Originally Posted by lach
What I bolded is a very good point. The 8 year old was already upset, and her claim of being "ignored" might very well have been QUITE different from a reasonable description of what had happened at the table. We already know that she is in an inappropriately emotional state: she was crying over being bored. Over a doll. At age eight.
We don't know any of that. We know that she was crying, but we don't know that it was because of boredom or the doll - it may have been because
she was being ignored. And, we also don't know that she's 8. The OP was guessing at her age. Honestly, I would have guessed younger than that, simply because nobody I know would use the term "dolly" when talking to a child of eight. Around here, that's more-or-less baby talk.
[quote]But that's why it's also the age where they do need to learn to keep some of the over-emotional reactions about things that are just not that big a deal in check. They need to learn to manage life's little disappointments now (the exciting adventure in a grown up restaurant was not as interesting as she had expected)...[quote]
Interesting. I didn't see anywhere in the OP that the child knew she was going to an adult restaurant, or that she thought it would be an adventure. I'm not sure where you're getting any of that. I also take issue with other people deciding what's a big deal for someone else...even a child.
|And it sounds like the mother was working through that with the DD in the most appropriate manner: she took her outside to calm her down, was speaking to her calmly (not yelling or swearing or hitting), was talking her through the whole situation... outlining what had led them up to this point and what her expectations were from then on.

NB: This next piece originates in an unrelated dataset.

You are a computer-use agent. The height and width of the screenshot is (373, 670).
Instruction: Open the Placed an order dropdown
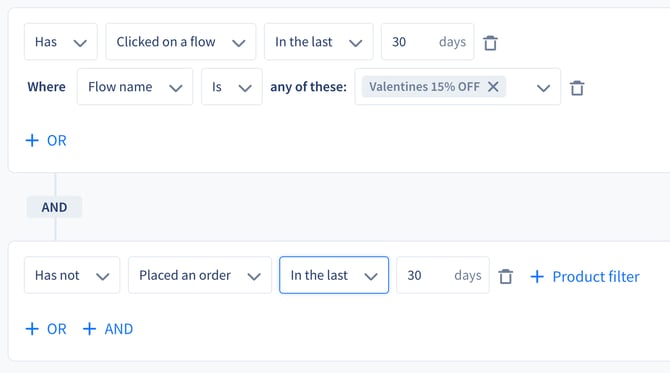pos(200,275)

I don't think we read the same OP. If there was any outlining of what led up to this point (beyond "you decided to leave your dolly in the car"), I missed it completely.
|Obviously, it's impossible for us to know what had already happened, both before the restaurant and at the restaurant. But from what was outlined here, it all sounds like a normal, if annoying, parenting situation that was handled well. I'm sure the mother really didn't enjoy interrupting her meal to take her daughter outside, but she was handling it calmly and doing what needed to be done.

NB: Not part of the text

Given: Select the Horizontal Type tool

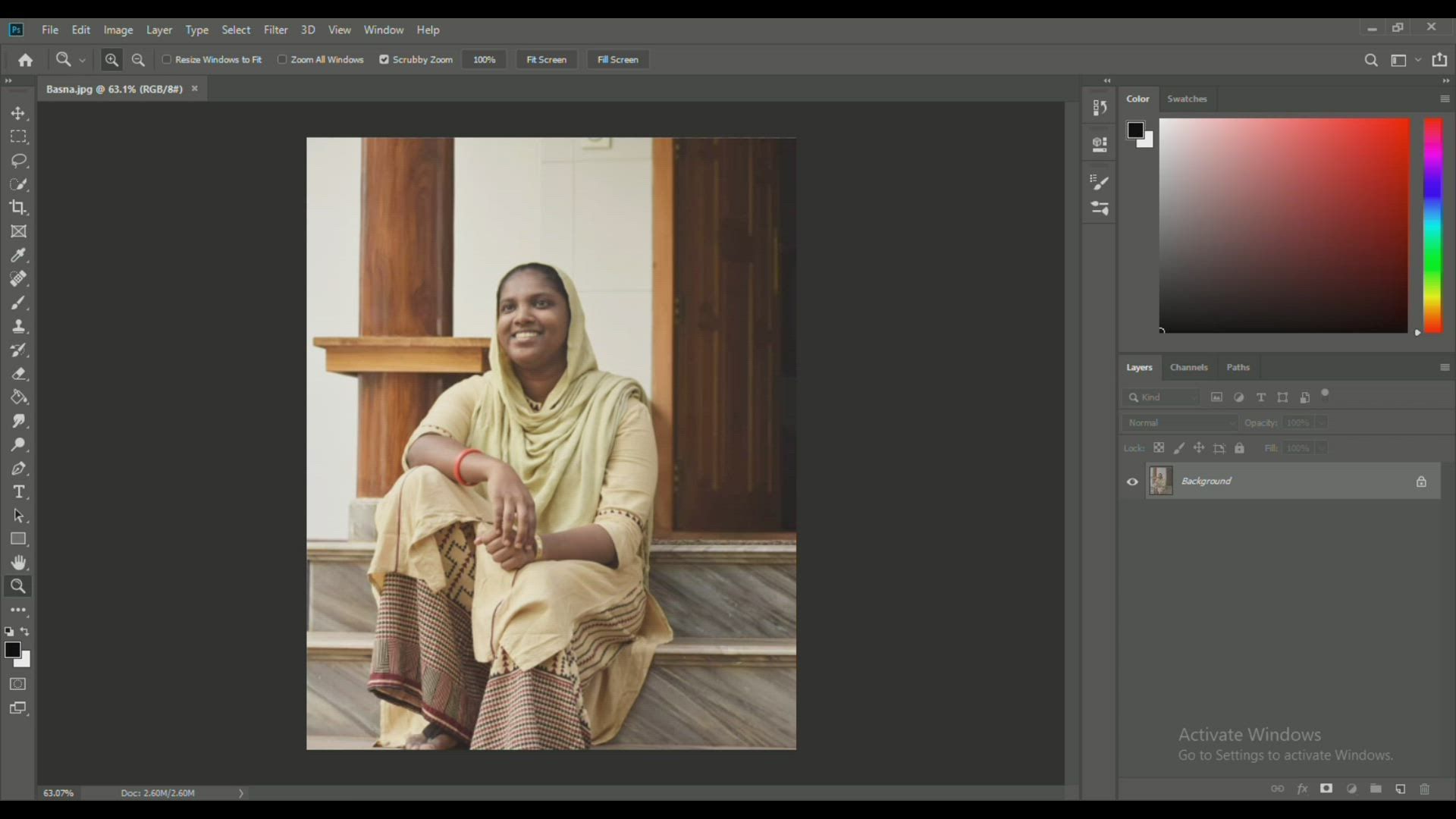Looking at the screenshot, I should point(18,491).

To each their own. I see no evidence that it "needed to be done". We don't know anywhere near enough about what actually happened, but based on the snippet the OP provided, there's no evidence that the mother was doing anything but "teaching" an arbitrary "lesson" that may have had nothing to do with anything. I know I'd be pretty upset if someone answered my complaint that "there's nothing to do and you're ignoring me" with "well, that's what happens in this kind of place - deal".
I'm basing my responses on what the little girl said
. Her mother (again, based on the OP) didn't argue those points. She didn't say, "we're not ignoring you", so I have no reason to jump to the conclusion that the girl is overstating it. She didn't say, "I warned you there wouldn't be anything to do", so I have no evidence that this was discussed ahead of time. I'm basing this on the discussion recounted in the OP
, not on any thoughts about what might have happened prior to said discussion.